Histoire du tatouage

L’histoire du tatouage en Espagne 2

Alexandra Bay

En Espagne, le tatouage fait son apparition dans les textes médiévaux. C’est, au choix, un signe religieux, nobiliaire ou d’hérésie. Au 15e siècle, durant la conquête de la nouvelle Espagne, Bernal Del Castillo choisit le mot « taraceo » pour décrire les tatouages des natifs « mexicains ». Au début du 20e siècle, il devient une marque carcérale.

Inspiré par A. Lacassagne, Rafael Salillas mène une étude sur le tatouage dans les prisons de la péninsule ibérique. Il publie « El tatuage ». En Espagne, le tatouage est alors réservé aux marins et aux militaires. En 1980, il prend des couleurs avec la movida madrileña. Après une longue période franquiste, le tatouage se transforme en liberté d’être « soi ». Durant la même année, Mao et Cathy ouvrent un atelier de tatouage dans leur maison d’Ibiza, à Santa Eulalia del Río.

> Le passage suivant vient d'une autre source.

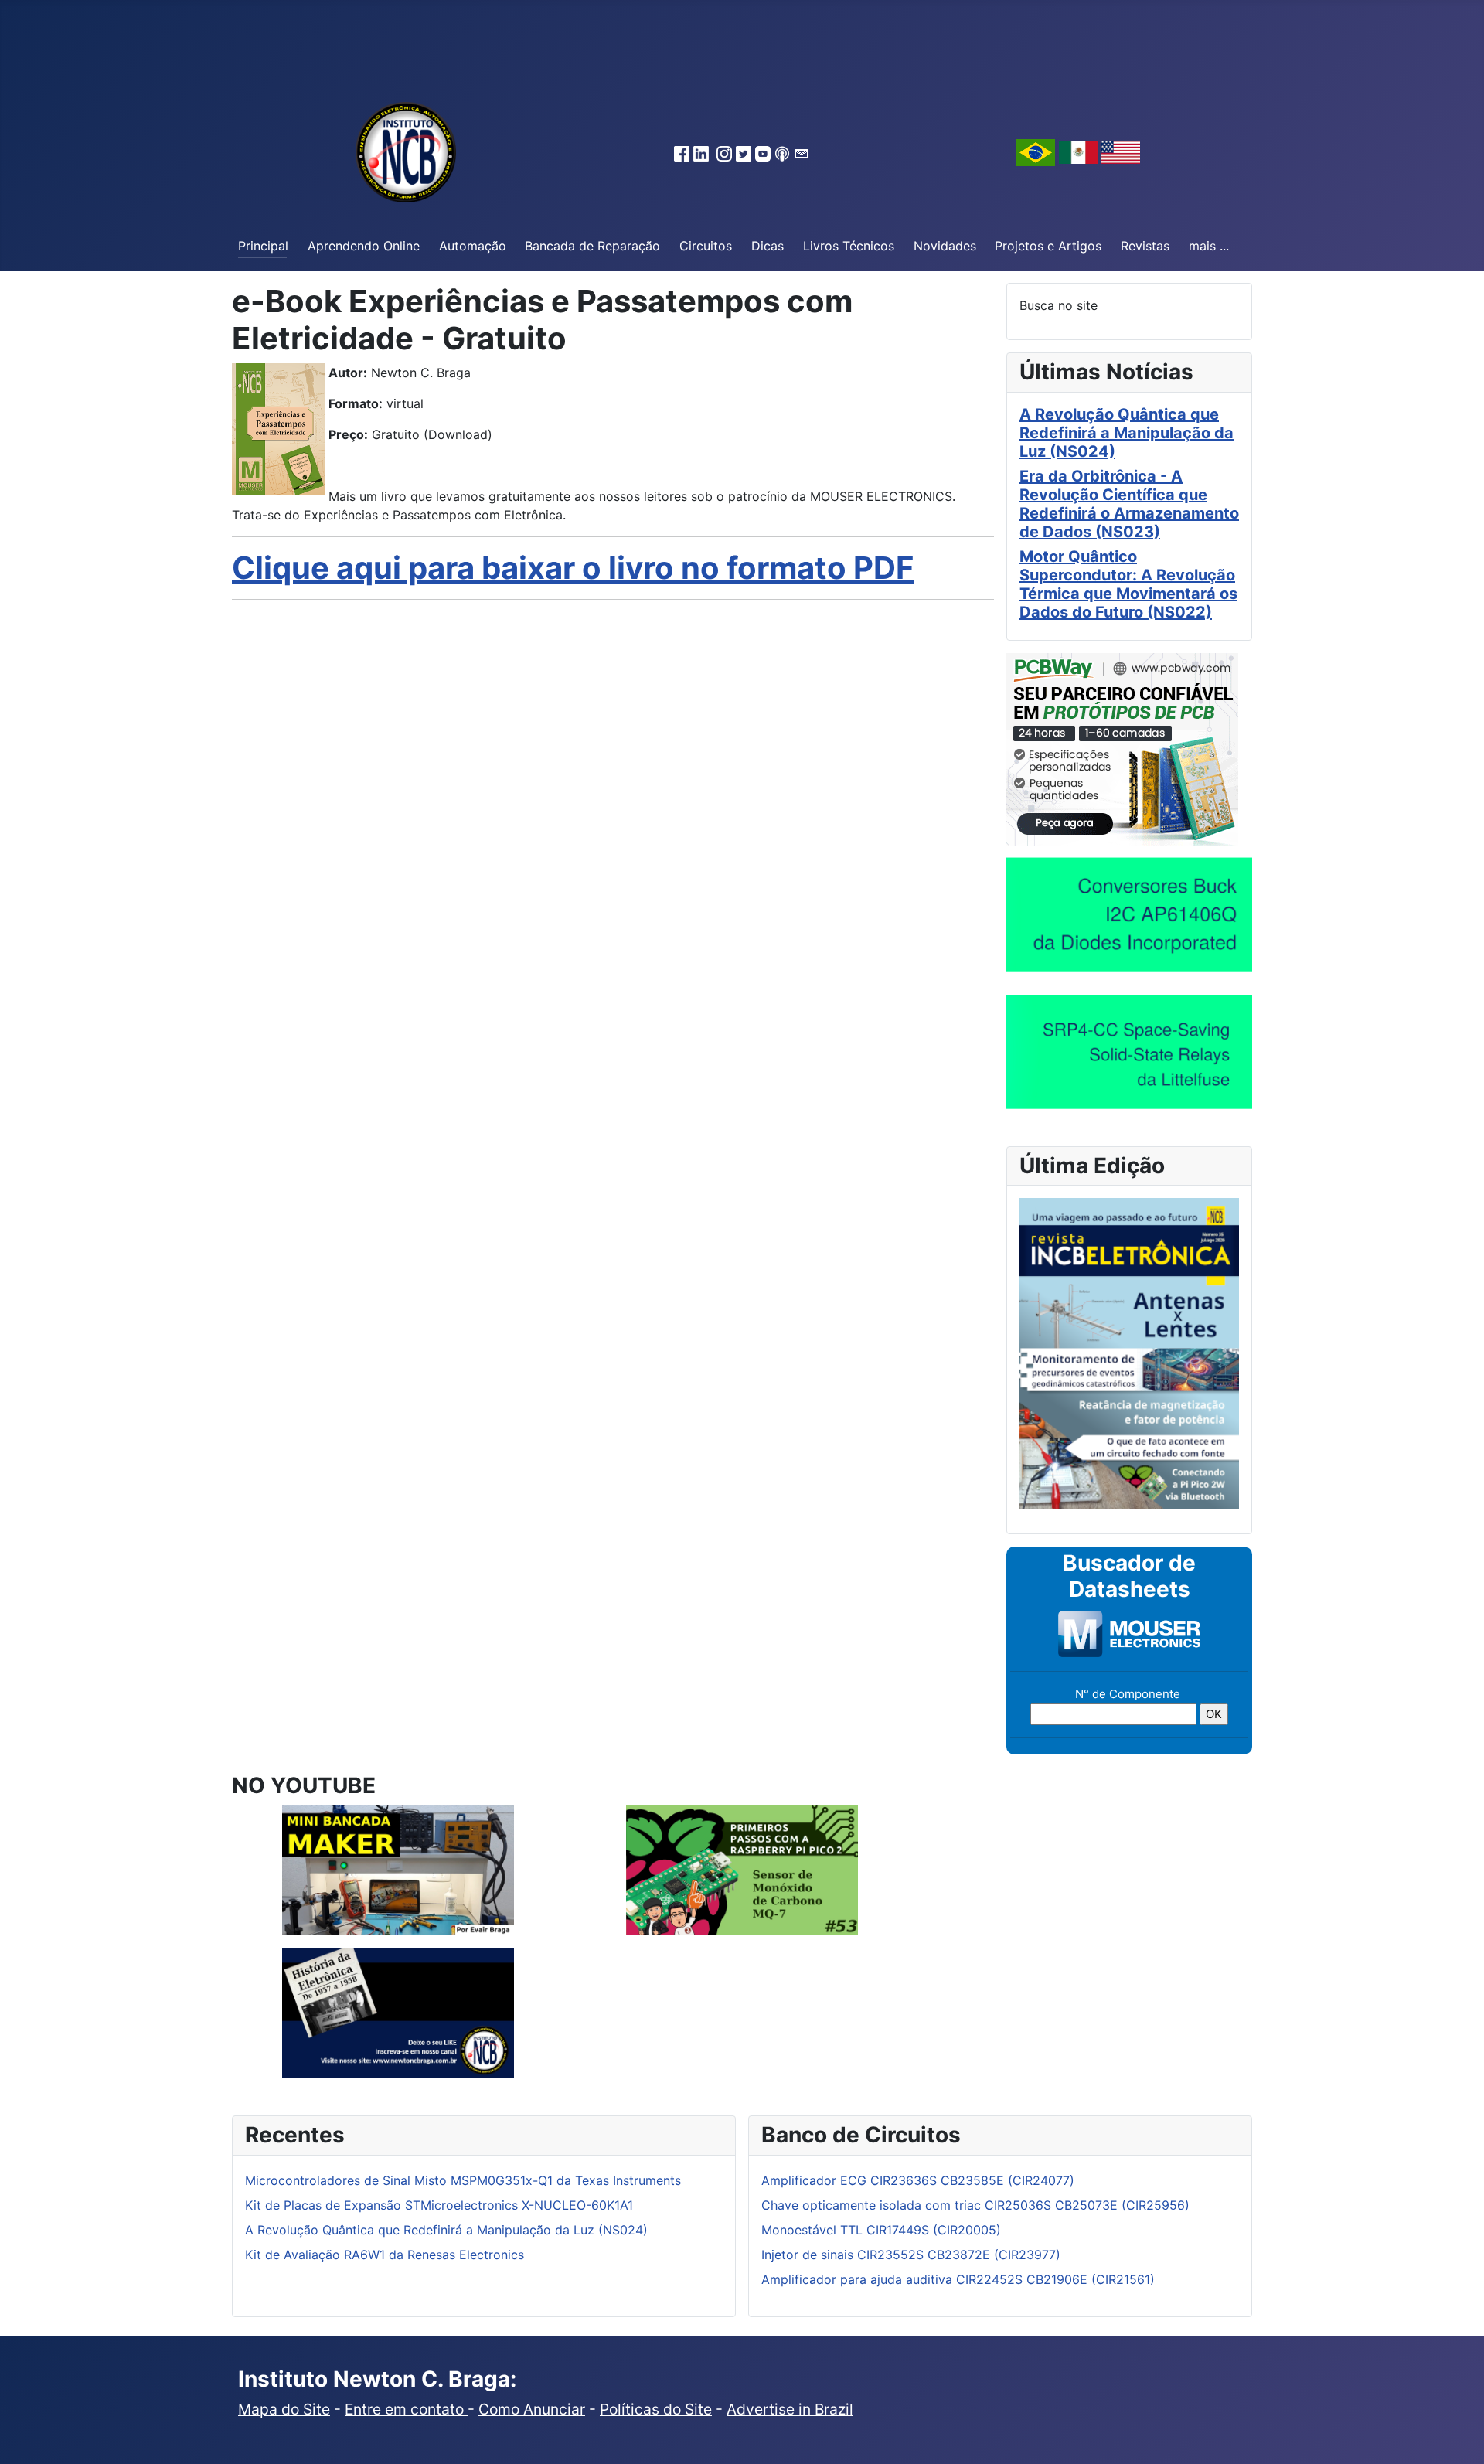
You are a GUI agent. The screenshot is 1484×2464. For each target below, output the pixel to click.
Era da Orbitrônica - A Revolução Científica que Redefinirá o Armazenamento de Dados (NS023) (1129, 504)
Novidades (945, 246)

C’est la première boutique officielle connue en Espagne.

Texte : Alexandra Bay – Article paru dans Tatouage Magazine

XVIe siècle, les prisonniers de Séville

Au XVIe siècle, en Espagne, Cristóbal de Chaves s’intéresse au tatouage carcéral. Il est avocat à la cour de justice de Séville. Entre 1585 et 1597, il écrit un livre « Relacion de las cosas de la carcel de Sevilla y su trato ». Cristóbal connaît très bien la prison de Séville. L’administration déclare 1000 prisonniers. L’avocat en relève 1800. Les prisonniers vivent dans des conditions précaires. La prison devient un lieu de rencontre pour la pègre. L’administration ferme les yeux. Les affaires prospèrent.

Dans son livre, Cristóbal de Chaves décrit le tatouage des prisonniers de Séville : « […] entre les vaillants de la prison de Séville, c’était la règle de porter un cœur vert-de-gris piqué à la main ou au bras, comme les lettres d’un esclave de mauvaise qualité […] ». Ce tatouage symbolise le courage, il explique : « […] les braves se sont distingués, de même pour leur costume, leurs ornements, que pour leurs armes et pour leur tatouage, ils se sont distingués de la même manière pour leurs privilèges et leur autoritarisme au sein de la société carcérale. »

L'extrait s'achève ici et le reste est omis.